ひとりおもふ
トップ 随想トップ
シルエット・ロマンス

  僕が通っているスポーツジムで、アクアビクスやストレッチヨガを指導している女性インストラクターが急に辞めることとなった。

 『スケジュールをごらんになりましたか?』

 『いいえ、なにかありました?』

 『T先生、辞めるそうですよ。』

 『え〜っ! どうしたんですか?』

 『結婚の準備とか言ってましたよ。』

 『け・けっこん! ・・・、もったいないなあ。』

 『いちおう、12日が最後らしいですよ。』

 『そうですかあ、・・・、いやあ〜、もったいない。』

 去年の夏、稚内から函館に戻ってきて、アクアビクスとジムトレを引き続きやろうと、市内スポーツジムの個人会員となった。

 その個人会員となって1年が経過したが、受講しているアクアビクスのインストラクター2名のうち、Tさんは笑顔の素敵な推定25〜6歳のバリバリなインストラクターである。
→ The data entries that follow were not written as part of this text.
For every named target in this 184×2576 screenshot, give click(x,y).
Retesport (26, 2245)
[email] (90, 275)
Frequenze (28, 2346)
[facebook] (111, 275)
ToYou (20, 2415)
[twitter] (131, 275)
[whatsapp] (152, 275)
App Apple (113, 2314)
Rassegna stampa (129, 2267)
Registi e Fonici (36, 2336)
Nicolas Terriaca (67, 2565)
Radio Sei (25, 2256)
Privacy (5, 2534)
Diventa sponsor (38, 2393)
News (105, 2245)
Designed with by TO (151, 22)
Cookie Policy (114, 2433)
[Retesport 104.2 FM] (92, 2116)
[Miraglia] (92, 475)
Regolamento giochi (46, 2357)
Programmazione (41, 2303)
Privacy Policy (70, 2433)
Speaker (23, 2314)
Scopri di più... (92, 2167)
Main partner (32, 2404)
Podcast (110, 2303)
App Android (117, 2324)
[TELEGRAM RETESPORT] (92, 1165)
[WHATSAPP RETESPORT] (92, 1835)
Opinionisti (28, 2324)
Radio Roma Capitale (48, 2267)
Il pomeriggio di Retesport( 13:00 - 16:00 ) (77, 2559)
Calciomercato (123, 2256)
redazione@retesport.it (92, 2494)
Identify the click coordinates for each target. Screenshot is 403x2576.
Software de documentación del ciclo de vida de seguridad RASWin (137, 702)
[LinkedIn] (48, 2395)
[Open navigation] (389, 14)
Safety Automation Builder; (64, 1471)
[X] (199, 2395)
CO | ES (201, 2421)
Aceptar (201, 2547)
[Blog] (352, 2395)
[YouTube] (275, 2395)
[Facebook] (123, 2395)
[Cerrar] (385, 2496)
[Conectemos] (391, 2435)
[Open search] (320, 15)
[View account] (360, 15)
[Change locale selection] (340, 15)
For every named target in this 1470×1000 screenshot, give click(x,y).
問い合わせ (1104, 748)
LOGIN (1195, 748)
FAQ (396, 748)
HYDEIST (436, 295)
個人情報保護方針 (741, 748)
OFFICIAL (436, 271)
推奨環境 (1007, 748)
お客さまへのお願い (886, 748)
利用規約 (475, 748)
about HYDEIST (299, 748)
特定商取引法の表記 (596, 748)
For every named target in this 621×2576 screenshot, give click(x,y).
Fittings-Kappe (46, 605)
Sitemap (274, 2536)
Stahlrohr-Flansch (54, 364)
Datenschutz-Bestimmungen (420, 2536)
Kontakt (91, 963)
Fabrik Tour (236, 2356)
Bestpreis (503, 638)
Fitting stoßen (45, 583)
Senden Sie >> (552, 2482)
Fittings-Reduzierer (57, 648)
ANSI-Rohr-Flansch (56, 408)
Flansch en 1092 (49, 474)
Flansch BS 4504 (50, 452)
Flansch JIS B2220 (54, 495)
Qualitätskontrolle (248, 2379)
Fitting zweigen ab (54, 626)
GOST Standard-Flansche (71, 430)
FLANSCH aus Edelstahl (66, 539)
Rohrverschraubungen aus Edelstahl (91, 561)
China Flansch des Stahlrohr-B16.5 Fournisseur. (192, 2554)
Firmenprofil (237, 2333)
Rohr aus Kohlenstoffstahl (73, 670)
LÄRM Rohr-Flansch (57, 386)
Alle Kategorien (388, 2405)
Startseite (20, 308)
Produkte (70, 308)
 若さにまかせたプログラムは30分間の短いものであるが、これがまたかなりハードな内容なので、レッスンが終わるとぐったりしてしまうほど。

 でも、充実感がものすごくある中身の濃いレッスンである。

 彼女が受け持つレッスンは、日曜、水曜、金曜、そして土曜とあるが、そのうち僕が時間的に受講可能なのは金曜を除く3曜。

 僕は、その水曜の午後8時45分からの部に参加しているが、多い時で20名、少ない時でも10名は受講する人気インストラクターである。

 20名以上は受講したであろう水曜最後のレッスン終了後、生徒が集まって記念撮影をしたが、ほんとうに惜しい逸材だとつくづく思った。

★★★★★

 「寿退社」という用語がある。

 女性が結婚することになり、主婦業に専念するため、勤めていた会社を退職するという意味であるが、実に的を得たうまい表現だと思う。

 が、今は「共稼ぎ」が多くなっていることから、その用語はだんだんと死語になってきているという。

 結婚ぎりぎりまで仕事をして辞める人もいれば、花嫁修業をするために余裕をもって辞める人もいて、人それぞれである。

 ただ、結婚しても仕事を辞めないで主婦業を兼務する女性もいるので、見方を変えればそれだけ女性の立場に変化が生じているのだろうと思ったりする。

 共稼ぎの多くは、その過程の経済的事情が左右することは言うまでもないが、僕個人としては「専業主婦」が一番良い家庭環境となるのではないかと考える。

 まして、子供が生まれたら、なおさら子供のそばにいることが理想の母親像のような気がするし、子供のためにもそれが一番良いのではないかと。

 こういうことを書くと、かなりの確率で批判を浴びることになるだろう。

 実際、仕事と主婦との両立は個人差があるものの、可能ではあると思うが、大変なことに違いはなく、当事者はいつ心身を休めるのだろうかと思ったりする。

 「ダンナの稼ぎだけでは食っていけない」という共稼ぎ事情はよ〜くわかる。

 でも、その無理がどんどん大きくのしかかってくることになってきて、その結果、マイナスにならなければと願いばかりである。

 さて、話をもとに戻そう。

 Tインストラクターと近しい距離にある人に言わせると、彼女は無口の部類に入るほど話をしないそうで、したがってプライベートなことはほとんど話すこともないそうだ。

 そのため、彼女が辞める理由は「結婚準備のため」だとのうわさになっているが、その確証はない。

 「結婚の準備」とは、要するに「短期的な花嫁修業」ということなのだろうか。

 たしかに、インストラクターという職業で第一線を走ってきた女性には、調理などの家庭的要素を犠牲にしてきたのかもしれない。

 だが、生徒の立場からすると、そのために退職する必要があるのだろうかという疑問があり、実際に生徒のほとんども同じ考えでいた。

 要するに、結婚して子供ができたら、そのときにインストラクターを休業してもいいではないかということ。

 だから、生徒間では、きっと彼女は函館から離れることが結婚条件ではないのかという「野次馬」的結論に達していたのだ。

 記念撮影を終えて、

 『おめでとうございます。しあわせにね。』

と、祝福したら、

 『ありがとうございます。』

と、いつもの笑顔で微笑んでくれた。